===== Passage to read =====
Time for the Whitecaps to feel possessed

If there was one thing everybody could agree upon at the end of 2015 it was that the Vancouver Whitecaps needed to find a different way of playing or, at the very least, a Plan B to supplement the Plan A of counterattacking football.

There was also almost universal agreement that the decisions to move Steven Beitashour and Gershon Koffie out of the club were the right ones. The former because his salary limited what else could be done to change the team and the latter because the limits of his ability hindered a change of style for the team as a whole.

The players that were brought in to bolster the side were clearly designed to facilitate change with Bolaños, Kudo and Pérez offering a mix of experience, guile, quality and goal scoring and, yet again, there were few questions raised about these acquisitions.

So why, after ten games, are the Whitecaps sitting outside the playoff places with so few signs of a successful system yet in place?

The easiest answer of all is the disruptions the team has faced through injuries, suspensions and international call ups etc. but that is a) a really boring answer and b) doesn’t quite tell the whole story of the season so far.

It’s clear that Carl Robinson has been trying to switch things up from a tactical perspective (particularly at home) and one of those changes is to try and build from the back.

The problem with that approach for this team is that building from the back requires central defenders who are comfortable on the ball and also good passers of said ball. Unfortunately Kendall Waston is neither of those things and though Tim Parker can lay claim to elements of both his distribution is still too erratic to be relied upon.

So what tends to happen is that one of the midfielders drops deep to become the main outlet in place of the central defenders and if that player is Pedro Morales that’s probably an okay move, but if it’s one of Laba, Jacobson or Teibert the passing quality is still up for debate so then one of the more attacking midfielders also drops deep to receive the next pass leaving the man in possession with the choice of either going back to square one (giving the ball to a central defender) or passing to a player who is almost as deep as he is.

Even if he takes the latter option it means that a nominally attacking player has received the ball far too deep in his own half and any forward ball inevitably becomes a long pass to the eternally isolated Rivero.
===== Stored records =====
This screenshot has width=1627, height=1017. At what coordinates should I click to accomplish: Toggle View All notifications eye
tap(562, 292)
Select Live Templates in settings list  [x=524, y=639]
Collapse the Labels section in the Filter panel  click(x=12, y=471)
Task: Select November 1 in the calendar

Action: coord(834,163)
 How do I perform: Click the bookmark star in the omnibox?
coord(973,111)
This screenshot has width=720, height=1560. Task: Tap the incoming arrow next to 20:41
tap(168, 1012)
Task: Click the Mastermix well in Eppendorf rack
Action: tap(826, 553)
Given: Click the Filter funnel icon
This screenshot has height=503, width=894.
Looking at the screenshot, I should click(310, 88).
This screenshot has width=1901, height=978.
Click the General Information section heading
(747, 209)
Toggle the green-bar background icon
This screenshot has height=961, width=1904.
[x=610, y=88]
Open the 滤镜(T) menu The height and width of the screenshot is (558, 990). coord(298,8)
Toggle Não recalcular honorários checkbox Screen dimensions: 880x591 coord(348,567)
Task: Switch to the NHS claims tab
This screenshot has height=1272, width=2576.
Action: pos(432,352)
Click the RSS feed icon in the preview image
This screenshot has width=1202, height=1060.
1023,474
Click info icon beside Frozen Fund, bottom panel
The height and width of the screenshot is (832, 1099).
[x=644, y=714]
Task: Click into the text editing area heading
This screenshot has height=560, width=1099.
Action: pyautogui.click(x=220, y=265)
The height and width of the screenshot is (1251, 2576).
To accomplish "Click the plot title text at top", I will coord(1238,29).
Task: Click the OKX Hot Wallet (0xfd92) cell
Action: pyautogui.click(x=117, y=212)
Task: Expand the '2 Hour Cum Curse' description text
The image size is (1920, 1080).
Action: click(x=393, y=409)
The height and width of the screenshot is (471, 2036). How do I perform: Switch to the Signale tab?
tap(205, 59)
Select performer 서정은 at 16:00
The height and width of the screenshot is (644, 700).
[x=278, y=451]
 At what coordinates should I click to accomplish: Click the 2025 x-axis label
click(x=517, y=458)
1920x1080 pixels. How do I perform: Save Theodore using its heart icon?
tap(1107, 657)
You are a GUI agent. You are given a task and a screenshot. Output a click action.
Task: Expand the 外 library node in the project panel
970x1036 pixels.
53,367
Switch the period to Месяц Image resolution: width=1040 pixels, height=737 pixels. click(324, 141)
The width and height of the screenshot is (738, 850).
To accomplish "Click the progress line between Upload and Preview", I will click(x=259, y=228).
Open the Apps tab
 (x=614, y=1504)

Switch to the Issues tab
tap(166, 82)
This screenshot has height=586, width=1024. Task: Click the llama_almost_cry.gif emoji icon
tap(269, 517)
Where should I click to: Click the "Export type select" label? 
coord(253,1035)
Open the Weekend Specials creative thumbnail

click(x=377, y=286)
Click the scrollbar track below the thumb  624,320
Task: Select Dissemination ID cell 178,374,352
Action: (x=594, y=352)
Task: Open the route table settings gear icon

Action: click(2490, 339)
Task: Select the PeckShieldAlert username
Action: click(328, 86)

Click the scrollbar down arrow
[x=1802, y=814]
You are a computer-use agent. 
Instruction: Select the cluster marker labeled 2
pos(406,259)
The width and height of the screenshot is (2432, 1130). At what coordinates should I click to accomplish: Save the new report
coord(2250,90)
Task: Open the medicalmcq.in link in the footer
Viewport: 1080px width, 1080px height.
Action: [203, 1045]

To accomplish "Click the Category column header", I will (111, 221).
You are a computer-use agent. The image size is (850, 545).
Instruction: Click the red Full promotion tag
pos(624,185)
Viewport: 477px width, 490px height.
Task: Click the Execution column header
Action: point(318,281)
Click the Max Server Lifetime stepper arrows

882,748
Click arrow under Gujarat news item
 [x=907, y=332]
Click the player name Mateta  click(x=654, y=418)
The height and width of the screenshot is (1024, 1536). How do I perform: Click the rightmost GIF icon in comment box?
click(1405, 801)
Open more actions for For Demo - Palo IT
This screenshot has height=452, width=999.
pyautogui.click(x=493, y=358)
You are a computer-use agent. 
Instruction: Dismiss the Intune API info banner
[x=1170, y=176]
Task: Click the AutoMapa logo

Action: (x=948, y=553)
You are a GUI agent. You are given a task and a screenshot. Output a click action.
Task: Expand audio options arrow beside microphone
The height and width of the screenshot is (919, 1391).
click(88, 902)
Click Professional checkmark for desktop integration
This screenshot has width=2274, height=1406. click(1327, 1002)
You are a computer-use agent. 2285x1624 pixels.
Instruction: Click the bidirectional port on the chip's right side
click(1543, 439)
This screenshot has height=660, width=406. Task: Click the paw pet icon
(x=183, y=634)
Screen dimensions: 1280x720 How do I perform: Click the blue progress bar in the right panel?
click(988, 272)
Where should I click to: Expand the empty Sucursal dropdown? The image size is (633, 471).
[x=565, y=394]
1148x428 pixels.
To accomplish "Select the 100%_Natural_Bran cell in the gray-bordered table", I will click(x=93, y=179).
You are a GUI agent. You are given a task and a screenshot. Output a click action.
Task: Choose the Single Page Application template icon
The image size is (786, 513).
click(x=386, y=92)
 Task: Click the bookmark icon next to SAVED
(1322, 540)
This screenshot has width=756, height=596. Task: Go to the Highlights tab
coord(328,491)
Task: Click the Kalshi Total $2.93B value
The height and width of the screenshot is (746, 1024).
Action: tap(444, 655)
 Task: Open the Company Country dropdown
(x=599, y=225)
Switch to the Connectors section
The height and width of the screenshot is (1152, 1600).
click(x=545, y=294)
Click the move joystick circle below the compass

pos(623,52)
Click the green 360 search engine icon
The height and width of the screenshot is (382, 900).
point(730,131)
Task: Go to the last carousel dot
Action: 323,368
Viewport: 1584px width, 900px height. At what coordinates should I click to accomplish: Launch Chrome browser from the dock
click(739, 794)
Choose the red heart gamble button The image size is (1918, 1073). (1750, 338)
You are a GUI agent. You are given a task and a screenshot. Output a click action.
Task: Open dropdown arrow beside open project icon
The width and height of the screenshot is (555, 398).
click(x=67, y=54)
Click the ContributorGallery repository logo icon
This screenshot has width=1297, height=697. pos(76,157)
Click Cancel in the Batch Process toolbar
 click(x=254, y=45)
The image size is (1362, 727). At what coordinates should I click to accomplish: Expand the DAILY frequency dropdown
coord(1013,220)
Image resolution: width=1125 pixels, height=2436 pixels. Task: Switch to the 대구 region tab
=====
Stated problem 1 - According to the Whitecaps article, which two players did the club move out?
Stated problem 2 - Repeat word for word the part of the Whitecaps article that begins at the words "The players that" and stops after "from the back.".
Stated problem 3 - Decide whether each statement agrees with the Whitecaps article, answering yes or no and quoting the deciding words: (a) After ten games, the Whitecaps are outside the playoff places. (b) Kendall Waston is a comfortable, good passer of the ball. (c) Carl Robinson's tactical changes have come mainly in away games.

Expected answer 1 - Steven Beitashour and Gershon Koffie.

Expected answer 2 -
The players that were brought in to bolster the side were clearly designed to facilitate change with Bolaños, Kudo and Pérez offering a mix of experience, guile, quality and goal scoring and, yet again, there were few questions raised about these acquisitions.

So why, after ten games, are the Whitecaps sitting outside the playoff places with so few signs of a successful system yet in place?

The easiest answer of all is the disruptions the team has faced through injuries, suspensions and international call ups etc. but that is a) a really boring answer and b) doesn’t quite tell the whole story of the season so far.

It’s clear that Carl Robinson has been trying to switch things up from a tactical perspective (particularly at home) and one of those changes is to try and build from the back.

Expected answer 3 -
(a) Yes: "after ten games, are the Whitecaps sitting outside the playoff places"
(b) No: "Unfortunately Kendall Waston is neither of those things"
(c) No: "(particularly at home)"